→ **Supplied data**
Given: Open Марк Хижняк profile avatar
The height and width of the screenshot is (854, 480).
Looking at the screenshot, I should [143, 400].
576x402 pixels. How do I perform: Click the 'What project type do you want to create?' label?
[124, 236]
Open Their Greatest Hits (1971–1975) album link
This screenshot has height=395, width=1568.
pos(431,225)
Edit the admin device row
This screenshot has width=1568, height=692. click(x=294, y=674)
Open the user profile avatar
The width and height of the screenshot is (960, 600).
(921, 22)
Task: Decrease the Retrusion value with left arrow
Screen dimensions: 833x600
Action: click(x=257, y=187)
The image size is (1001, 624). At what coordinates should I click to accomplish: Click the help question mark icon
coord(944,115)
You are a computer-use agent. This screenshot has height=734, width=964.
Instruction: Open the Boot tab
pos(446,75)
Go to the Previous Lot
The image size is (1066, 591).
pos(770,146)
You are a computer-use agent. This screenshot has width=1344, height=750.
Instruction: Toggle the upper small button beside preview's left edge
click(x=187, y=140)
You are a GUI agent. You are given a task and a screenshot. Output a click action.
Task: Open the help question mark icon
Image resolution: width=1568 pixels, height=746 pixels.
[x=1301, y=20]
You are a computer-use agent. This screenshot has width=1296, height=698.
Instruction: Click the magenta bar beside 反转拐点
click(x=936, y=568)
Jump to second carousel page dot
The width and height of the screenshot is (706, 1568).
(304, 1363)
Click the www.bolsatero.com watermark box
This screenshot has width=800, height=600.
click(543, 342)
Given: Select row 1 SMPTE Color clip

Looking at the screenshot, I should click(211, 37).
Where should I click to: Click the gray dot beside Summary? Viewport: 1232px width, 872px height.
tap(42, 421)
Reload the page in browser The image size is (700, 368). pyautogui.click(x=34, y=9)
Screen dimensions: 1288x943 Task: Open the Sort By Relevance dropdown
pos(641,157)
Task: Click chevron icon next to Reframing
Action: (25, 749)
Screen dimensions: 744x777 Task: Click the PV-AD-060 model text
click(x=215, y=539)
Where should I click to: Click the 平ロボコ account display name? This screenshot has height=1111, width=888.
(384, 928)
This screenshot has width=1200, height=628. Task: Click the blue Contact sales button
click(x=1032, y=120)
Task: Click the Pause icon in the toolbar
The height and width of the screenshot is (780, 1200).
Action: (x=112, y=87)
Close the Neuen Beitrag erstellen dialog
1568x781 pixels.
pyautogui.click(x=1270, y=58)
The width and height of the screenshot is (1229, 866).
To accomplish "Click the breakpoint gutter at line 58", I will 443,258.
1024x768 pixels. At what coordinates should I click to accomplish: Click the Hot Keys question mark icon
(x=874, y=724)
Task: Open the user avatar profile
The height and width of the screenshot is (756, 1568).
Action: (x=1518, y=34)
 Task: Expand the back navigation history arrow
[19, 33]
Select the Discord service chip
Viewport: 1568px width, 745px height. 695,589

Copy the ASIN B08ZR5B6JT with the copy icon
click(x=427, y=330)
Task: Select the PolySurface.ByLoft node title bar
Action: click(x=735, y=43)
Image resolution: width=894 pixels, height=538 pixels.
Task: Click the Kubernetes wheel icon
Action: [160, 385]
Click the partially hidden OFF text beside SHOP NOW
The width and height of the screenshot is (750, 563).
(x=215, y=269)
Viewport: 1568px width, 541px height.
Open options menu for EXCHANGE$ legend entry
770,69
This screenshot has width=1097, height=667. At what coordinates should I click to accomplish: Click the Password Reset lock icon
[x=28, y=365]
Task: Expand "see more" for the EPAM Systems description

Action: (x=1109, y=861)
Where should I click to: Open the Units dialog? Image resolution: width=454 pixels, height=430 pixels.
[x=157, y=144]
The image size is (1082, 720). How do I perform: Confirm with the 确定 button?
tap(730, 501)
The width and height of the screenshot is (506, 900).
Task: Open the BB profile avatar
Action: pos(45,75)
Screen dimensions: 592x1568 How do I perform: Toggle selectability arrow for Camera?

→ **What needs to be done**
A full, exact copy of the entries is required. Return it.

→ **Solution**
Given: Open Марк Хижняк profile avatar
The height and width of the screenshot is (854, 480).
Looking at the screenshot, I should [143, 400].
576x402 pixels. How do I perform: Click the 'What project type do you want to create?' label?
[124, 236]
Open Their Greatest Hits (1971–1975) album link
This screenshot has height=395, width=1568.
pos(431,225)
Edit the admin device row
This screenshot has width=1568, height=692. click(x=294, y=674)
Open the user profile avatar
The width and height of the screenshot is (960, 600).
(921, 22)
Task: Decrease the Retrusion value with left arrow
Screen dimensions: 833x600
Action: click(x=257, y=187)
The image size is (1001, 624). At what coordinates should I click to accomplish: Click the help question mark icon
coord(944,115)
You are a computer-use agent. This screenshot has height=734, width=964.
Instruction: Open the Boot tab
pos(446,75)
Go to the Previous Lot
The image size is (1066, 591).
pos(770,146)
You are a computer-use agent. This screenshot has width=1344, height=750.
Instruction: Toggle the upper small button beside preview's left edge
click(x=187, y=140)
You are a GUI agent. You are given a task and a screenshot. Output a click action.
Task: Open the help question mark icon
Image resolution: width=1568 pixels, height=746 pixels.
[x=1301, y=20]
You are a computer-use agent. This screenshot has width=1296, height=698.
Instruction: Click the magenta bar beside 反转拐点
click(x=936, y=568)
Jump to second carousel page dot
The width and height of the screenshot is (706, 1568).
(304, 1363)
Click the www.bolsatero.com watermark box
This screenshot has width=800, height=600.
click(543, 342)
Given: Select row 1 SMPTE Color clip

Looking at the screenshot, I should click(211, 37).
Where should I click to: Click the gray dot beside Summary? Viewport: 1232px width, 872px height.
tap(42, 421)
Reload the page in browser The image size is (700, 368). pyautogui.click(x=34, y=9)
Screen dimensions: 1288x943 Task: Open the Sort By Relevance dropdown
pos(641,157)
Task: Click chevron icon next to Reframing
Action: (25, 749)
Screen dimensions: 744x777 Task: Click the PV-AD-060 model text
click(x=215, y=539)
Where should I click to: Click the 平ロボコ account display name? This screenshot has height=1111, width=888.
(384, 928)
This screenshot has width=1200, height=628. Task: Click the blue Contact sales button
click(x=1032, y=120)
Task: Click the Pause icon in the toolbar
The height and width of the screenshot is (780, 1200).
Action: (x=112, y=87)
Close the Neuen Beitrag erstellen dialog
1568x781 pixels.
pyautogui.click(x=1270, y=58)
The width and height of the screenshot is (1229, 866).
To accomplish "Click the breakpoint gutter at line 58", I will 443,258.
1024x768 pixels. At what coordinates should I click to accomplish: Click the Hot Keys question mark icon
(x=874, y=724)
Task: Open the user avatar profile
The height and width of the screenshot is (756, 1568).
Action: (x=1518, y=34)
 Task: Expand the back navigation history arrow
[19, 33]
Select the Discord service chip
Viewport: 1568px width, 745px height. 695,589

Copy the ASIN B08ZR5B6JT with the copy icon
click(x=427, y=330)
Task: Select the PolySurface.ByLoft node title bar
Action: click(x=735, y=43)
Image resolution: width=894 pixels, height=538 pixels.
Task: Click the Kubernetes wheel icon
Action: [160, 385]
Click the partially hidden OFF text beside SHOP NOW
The width and height of the screenshot is (750, 563).
(x=215, y=269)
Viewport: 1568px width, 541px height.
Open options menu for EXCHANGE$ legend entry
770,69
This screenshot has width=1097, height=667. At what coordinates should I click to accomplish: Click the Password Reset lock icon
[x=28, y=365]
Task: Expand "see more" for the EPAM Systems description

Action: (x=1109, y=861)
Where should I click to: Open the Units dialog? Image resolution: width=454 pixels, height=430 pixels.
[x=157, y=144]
The image size is (1082, 720). How do I perform: Confirm with the 确定 button?
tap(730, 501)
The width and height of the screenshot is (506, 900).
Task: Open the BB profile avatar
Action: pos(45,75)
Screen dimensions: 592x1568 How do I perform: Toggle selectability arrow for Camera?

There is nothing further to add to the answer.